AWS-Image-Recognition-Pipeline

An image recognition pipeline in AWS, using two parallel EC2 instances, S3, SQS, and Rekognition.

Goal: The purpose of this individual assignment is to learn how to use the Amazon AWS cloud platform and how to develop an AWS application that uses existing cloud services. Specifically, you will learn:

How to create VMs (EC2 instances) in the cloud.
How to use cloud storage (S3) in your applications.
How to communicate between VMs using a queue service (SQS).
How to program distributed applications in Java on Linux VMs in the cloud, and
How to use a machine learning service (AWS Rekognition) in the cloud.

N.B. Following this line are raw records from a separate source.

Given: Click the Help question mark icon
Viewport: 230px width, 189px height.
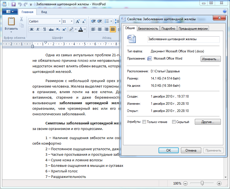Looking at the screenshot, I should pos(224,12).
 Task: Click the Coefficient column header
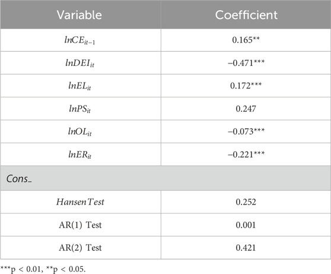pyautogui.click(x=246, y=15)
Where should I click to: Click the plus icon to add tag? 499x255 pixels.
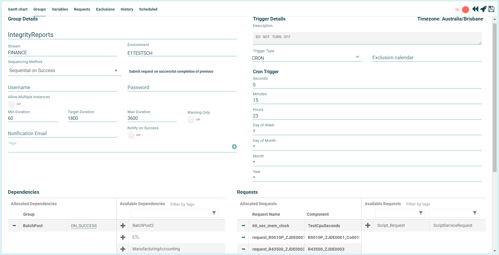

Description: You have to build an image recognition pipeline in AWS, using two EC2 instances, S3, SQS, and Rekognition. The assignment must be done in Java on Amazon Linux VMs. For the rest of the description, you should refer to the figure below:

Your have to create 2 EC2 instances (EC2 A and B in the figure), with Amazon Linux AMI, that will work in parallel. Each instance will run a Java application. Instance A will read 10 images from an S3 bucket that we created (https://njit-cs-643.s3.us-east-1.amazonaws.com) and perform object detection in the images. When a car is detected using Rekognition, with confidence higher than 90%, the index of that image (e.g., 2.jpg) is stored in SQS. Instance B reads indexes of images from SQS as soon as these indexes become available in the queue, and performs text recognition on these images (i.e., downloads them from S3 one by one and uses Rekognition for text recognition). Note that the two instances work in parallel: for example, instance A is processing image 3, while instance B is processing image 1 that was recognized as a car by instance A. When instance A terminates its image processing, it adds index -1 to the queue to signal to instance B that no more indexes will come. When instance B finishes, it prints to a file, in its associated EBS, the indexes of the images that have both cars and text, and also prints the actual text in each image next to its index.

Attempted Solution

You will need the AWS account and the free AWS credits for this programming assignment. Goto the AWS Academy course (created by your professor); signup using your NJIT email. If you don't have yet an account for Amazon's cloud (AWS), please create one using the links you received in the invite.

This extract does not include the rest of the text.